**HOW TO COMPLETE THIS TASK:** Please transcribe every record below exactly as it appears.

START SOURCE RECORDS

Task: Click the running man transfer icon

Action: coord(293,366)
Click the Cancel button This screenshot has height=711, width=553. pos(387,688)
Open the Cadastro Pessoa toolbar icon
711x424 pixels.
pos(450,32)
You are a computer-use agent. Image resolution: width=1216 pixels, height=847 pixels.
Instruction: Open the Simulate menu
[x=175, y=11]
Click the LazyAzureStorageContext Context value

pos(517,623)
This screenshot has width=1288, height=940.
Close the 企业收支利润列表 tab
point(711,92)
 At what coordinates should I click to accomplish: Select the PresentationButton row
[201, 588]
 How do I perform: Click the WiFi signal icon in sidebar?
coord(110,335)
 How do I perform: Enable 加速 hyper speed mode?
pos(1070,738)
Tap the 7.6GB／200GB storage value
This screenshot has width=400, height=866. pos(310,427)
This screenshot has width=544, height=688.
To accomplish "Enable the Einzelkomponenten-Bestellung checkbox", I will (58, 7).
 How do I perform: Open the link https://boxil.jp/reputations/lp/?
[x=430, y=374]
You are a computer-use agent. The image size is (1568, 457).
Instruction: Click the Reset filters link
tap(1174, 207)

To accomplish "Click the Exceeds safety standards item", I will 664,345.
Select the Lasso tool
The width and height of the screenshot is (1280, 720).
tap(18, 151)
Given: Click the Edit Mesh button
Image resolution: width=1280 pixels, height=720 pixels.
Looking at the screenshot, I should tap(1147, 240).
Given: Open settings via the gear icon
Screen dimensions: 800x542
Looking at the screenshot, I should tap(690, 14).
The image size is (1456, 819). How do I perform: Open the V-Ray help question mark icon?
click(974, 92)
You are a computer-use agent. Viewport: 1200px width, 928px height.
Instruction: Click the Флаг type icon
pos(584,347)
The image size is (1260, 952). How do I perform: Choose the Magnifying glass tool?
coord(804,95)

END SOURCE RECORDS

**FINISHED EXERCISE:**
Task: Click the running man transfer icon

Action: coord(293,366)
Click the Cancel button This screenshot has height=711, width=553. pos(387,688)
Open the Cadastro Pessoa toolbar icon
711x424 pixels.
pos(450,32)
You are a computer-use agent. Image resolution: width=1216 pixels, height=847 pixels.
Instruction: Open the Simulate menu
[x=175, y=11]
Click the LazyAzureStorageContext Context value

pos(517,623)
This screenshot has width=1288, height=940.
Close the 企业收支利润列表 tab
point(711,92)
 At what coordinates should I click to accomplish: Select the PresentationButton row
[201, 588]
 How do I perform: Click the WiFi signal icon in sidebar?
coord(110,335)
 How do I perform: Enable 加速 hyper speed mode?
pos(1070,738)
Tap the 7.6GB／200GB storage value
This screenshot has width=400, height=866. pos(310,427)
This screenshot has width=544, height=688.
To accomplish "Enable the Einzelkomponenten-Bestellung checkbox", I will (58, 7).
 How do I perform: Open the link https://boxil.jp/reputations/lp/?
[x=430, y=374]
You are a computer-use agent. The image size is (1568, 457).
Instruction: Click the Reset filters link
tap(1174, 207)

To accomplish "Click the Exceeds safety standards item", I will 664,345.
Select the Lasso tool
The width and height of the screenshot is (1280, 720).
tap(18, 151)
Given: Click the Edit Mesh button
Image resolution: width=1280 pixels, height=720 pixels.
Looking at the screenshot, I should tap(1147, 240).
Given: Open settings via the gear icon
Screen dimensions: 800x542
Looking at the screenshot, I should tap(690, 14).
The image size is (1456, 819). How do I perform: Open the V-Ray help question mark icon?
click(974, 92)
You are a computer-use agent. Viewport: 1200px width, 928px height.
Instruction: Click the Флаг type icon
pos(584,347)
The image size is (1260, 952). How do I perform: Choose the Magnifying glass tool?
coord(804,95)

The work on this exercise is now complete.